> _Exercise aim_: Write the entries again exactly, with no line missing.

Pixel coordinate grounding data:
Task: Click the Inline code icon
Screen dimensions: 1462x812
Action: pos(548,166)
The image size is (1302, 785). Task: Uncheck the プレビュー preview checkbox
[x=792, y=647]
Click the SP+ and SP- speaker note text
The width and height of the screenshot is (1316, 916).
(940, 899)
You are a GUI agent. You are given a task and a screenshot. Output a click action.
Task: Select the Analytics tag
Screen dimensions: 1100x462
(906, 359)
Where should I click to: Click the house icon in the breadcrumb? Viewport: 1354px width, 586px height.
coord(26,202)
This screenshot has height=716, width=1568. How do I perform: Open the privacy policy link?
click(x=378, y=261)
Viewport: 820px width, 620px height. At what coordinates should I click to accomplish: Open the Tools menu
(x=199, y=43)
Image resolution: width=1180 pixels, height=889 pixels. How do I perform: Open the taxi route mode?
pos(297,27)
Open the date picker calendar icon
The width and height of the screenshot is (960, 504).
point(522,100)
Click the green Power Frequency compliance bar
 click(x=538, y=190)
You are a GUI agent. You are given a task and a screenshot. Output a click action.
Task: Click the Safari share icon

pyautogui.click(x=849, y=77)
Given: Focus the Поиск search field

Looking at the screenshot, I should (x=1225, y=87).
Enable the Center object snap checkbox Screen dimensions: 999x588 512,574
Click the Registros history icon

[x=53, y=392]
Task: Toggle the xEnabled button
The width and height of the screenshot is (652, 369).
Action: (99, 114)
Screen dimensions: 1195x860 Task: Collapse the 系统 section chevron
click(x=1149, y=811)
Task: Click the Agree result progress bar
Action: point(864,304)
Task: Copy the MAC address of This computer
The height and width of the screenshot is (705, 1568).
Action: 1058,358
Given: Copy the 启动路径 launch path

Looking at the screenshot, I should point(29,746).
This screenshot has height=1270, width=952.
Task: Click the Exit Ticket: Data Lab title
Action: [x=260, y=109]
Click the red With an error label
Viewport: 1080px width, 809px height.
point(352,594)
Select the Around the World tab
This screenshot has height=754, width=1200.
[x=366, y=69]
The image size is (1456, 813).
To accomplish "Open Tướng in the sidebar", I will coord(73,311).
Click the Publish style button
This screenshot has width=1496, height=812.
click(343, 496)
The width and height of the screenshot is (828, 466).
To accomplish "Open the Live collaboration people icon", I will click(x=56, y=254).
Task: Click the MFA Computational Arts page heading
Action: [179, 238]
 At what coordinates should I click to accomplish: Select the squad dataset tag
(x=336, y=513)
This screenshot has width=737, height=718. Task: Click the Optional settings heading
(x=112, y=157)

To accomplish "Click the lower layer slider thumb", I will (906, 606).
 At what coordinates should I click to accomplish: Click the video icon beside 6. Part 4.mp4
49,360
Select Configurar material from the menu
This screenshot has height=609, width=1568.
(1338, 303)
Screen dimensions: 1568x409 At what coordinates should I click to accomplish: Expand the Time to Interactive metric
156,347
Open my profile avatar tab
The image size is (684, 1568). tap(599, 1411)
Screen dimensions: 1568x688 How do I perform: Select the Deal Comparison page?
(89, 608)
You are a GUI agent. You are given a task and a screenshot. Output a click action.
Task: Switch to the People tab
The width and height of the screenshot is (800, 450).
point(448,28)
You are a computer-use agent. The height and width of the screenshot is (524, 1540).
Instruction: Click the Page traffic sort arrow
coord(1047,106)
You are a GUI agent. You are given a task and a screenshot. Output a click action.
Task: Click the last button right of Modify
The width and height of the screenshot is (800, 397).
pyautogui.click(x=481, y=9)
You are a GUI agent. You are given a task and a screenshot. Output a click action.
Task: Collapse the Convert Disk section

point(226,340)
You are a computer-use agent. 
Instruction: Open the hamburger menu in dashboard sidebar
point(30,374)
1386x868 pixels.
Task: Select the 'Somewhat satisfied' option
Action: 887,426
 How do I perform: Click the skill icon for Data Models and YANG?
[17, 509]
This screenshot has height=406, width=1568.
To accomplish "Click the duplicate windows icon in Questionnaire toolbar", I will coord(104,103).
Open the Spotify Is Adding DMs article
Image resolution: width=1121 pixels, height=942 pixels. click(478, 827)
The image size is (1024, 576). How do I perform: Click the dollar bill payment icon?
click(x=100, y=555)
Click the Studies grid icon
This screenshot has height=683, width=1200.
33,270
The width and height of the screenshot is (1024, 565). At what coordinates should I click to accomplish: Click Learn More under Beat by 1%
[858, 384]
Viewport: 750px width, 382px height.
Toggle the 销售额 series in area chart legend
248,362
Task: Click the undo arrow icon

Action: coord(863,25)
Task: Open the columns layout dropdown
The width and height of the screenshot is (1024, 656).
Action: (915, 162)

> _Answer for this exercise_:
Task: Click the Inline code icon
Screen dimensions: 1462x812
Action: pos(548,166)
The image size is (1302, 785). Task: Uncheck the プレビュー preview checkbox
[x=792, y=647]
Click the SP+ and SP- speaker note text
The width and height of the screenshot is (1316, 916).
(940, 899)
You are a GUI agent. You are given a task and a screenshot. Output a click action.
Task: Select the Analytics tag
Screen dimensions: 1100x462
(906, 359)
Where should I click to: Click the house icon in the breadcrumb? Viewport: 1354px width, 586px height.
coord(26,202)
This screenshot has height=716, width=1568. How do I perform: Open the privacy policy link?
click(x=378, y=261)
Viewport: 820px width, 620px height. At what coordinates should I click to accomplish: Open the Tools menu
(x=199, y=43)
Image resolution: width=1180 pixels, height=889 pixels. How do I perform: Open the taxi route mode?
pos(297,27)
Open the date picker calendar icon
The width and height of the screenshot is (960, 504).
point(522,100)
Click the green Power Frequency compliance bar
 click(x=538, y=190)
You are a GUI agent. You are given a task and a screenshot. Output a click action.
Task: Click the Safari share icon

pyautogui.click(x=849, y=77)
Given: Focus the Поиск search field

Looking at the screenshot, I should (x=1225, y=87).
Enable the Center object snap checkbox Screen dimensions: 999x588 512,574
Click the Registros history icon

[x=53, y=392]
Task: Toggle the xEnabled button
The width and height of the screenshot is (652, 369).
Action: (99, 114)
Screen dimensions: 1195x860 Task: Collapse the 系统 section chevron
click(x=1149, y=811)
Task: Click the Agree result progress bar
Action: point(864,304)
Task: Copy the MAC address of This computer
The height and width of the screenshot is (705, 1568).
Action: 1058,358
Given: Copy the 启动路径 launch path

Looking at the screenshot, I should point(29,746).
This screenshot has height=1270, width=952.
Task: Click the Exit Ticket: Data Lab title
Action: [x=260, y=109]
Click the red With an error label
Viewport: 1080px width, 809px height.
point(352,594)
Select the Around the World tab
This screenshot has height=754, width=1200.
[x=366, y=69]
The image size is (1456, 813).
To accomplish "Open Tướng in the sidebar", I will coord(73,311).
Click the Publish style button
This screenshot has width=1496, height=812.
click(343, 496)
The width and height of the screenshot is (828, 466).
To accomplish "Open the Live collaboration people icon", I will click(x=56, y=254).
Task: Click the MFA Computational Arts page heading
Action: [179, 238]
 At what coordinates should I click to accomplish: Select the squad dataset tag
(x=336, y=513)
This screenshot has width=737, height=718. Task: Click the Optional settings heading
(x=112, y=157)

To accomplish "Click the lower layer slider thumb", I will (906, 606).
 At what coordinates should I click to accomplish: Click the video icon beside 6. Part 4.mp4
49,360
Select Configurar material from the menu
This screenshot has height=609, width=1568.
(1338, 303)
Screen dimensions: 1568x409 At what coordinates should I click to accomplish: Expand the Time to Interactive metric
156,347
Open my profile avatar tab
The image size is (684, 1568). tap(599, 1411)
Screen dimensions: 1568x688 How do I perform: Select the Deal Comparison page?
(89, 608)
You are a GUI agent. You are given a task and a screenshot. Output a click action.
Task: Switch to the People tab
The width and height of the screenshot is (800, 450).
point(448,28)
You are a computer-use agent. The height and width of the screenshot is (524, 1540).
Instruction: Click the Page traffic sort arrow
coord(1047,106)
You are a GUI agent. You are given a task and a screenshot. Output a click action.
Task: Click the last button right of Modify
The width and height of the screenshot is (800, 397).
pyautogui.click(x=481, y=9)
You are a GUI agent. You are given a task and a screenshot. Output a click action.
Task: Collapse the Convert Disk section

point(226,340)
You are a computer-use agent. 
Instruction: Open the hamburger menu in dashboard sidebar
point(30,374)
1386x868 pixels.
Task: Select the 'Somewhat satisfied' option
Action: 887,426
 How do I perform: Click the skill icon for Data Models and YANG?
[17, 509]
This screenshot has height=406, width=1568.
To accomplish "Click the duplicate windows icon in Questionnaire toolbar", I will coord(104,103).
Open the Spotify Is Adding DMs article
Image resolution: width=1121 pixels, height=942 pixels. click(478, 827)
The image size is (1024, 576). How do I perform: Click the dollar bill payment icon?
click(x=100, y=555)
Click the Studies grid icon
This screenshot has height=683, width=1200.
33,270
The width and height of the screenshot is (1024, 565). At what coordinates should I click to accomplish: Click Learn More under Beat by 1%
[858, 384]
Viewport: 750px width, 382px height.
Toggle the 销售额 series in area chart legend
248,362
Task: Click the undo arrow icon

Action: coord(863,25)
Task: Open the columns layout dropdown
The width and height of the screenshot is (1024, 656).
Action: (915, 162)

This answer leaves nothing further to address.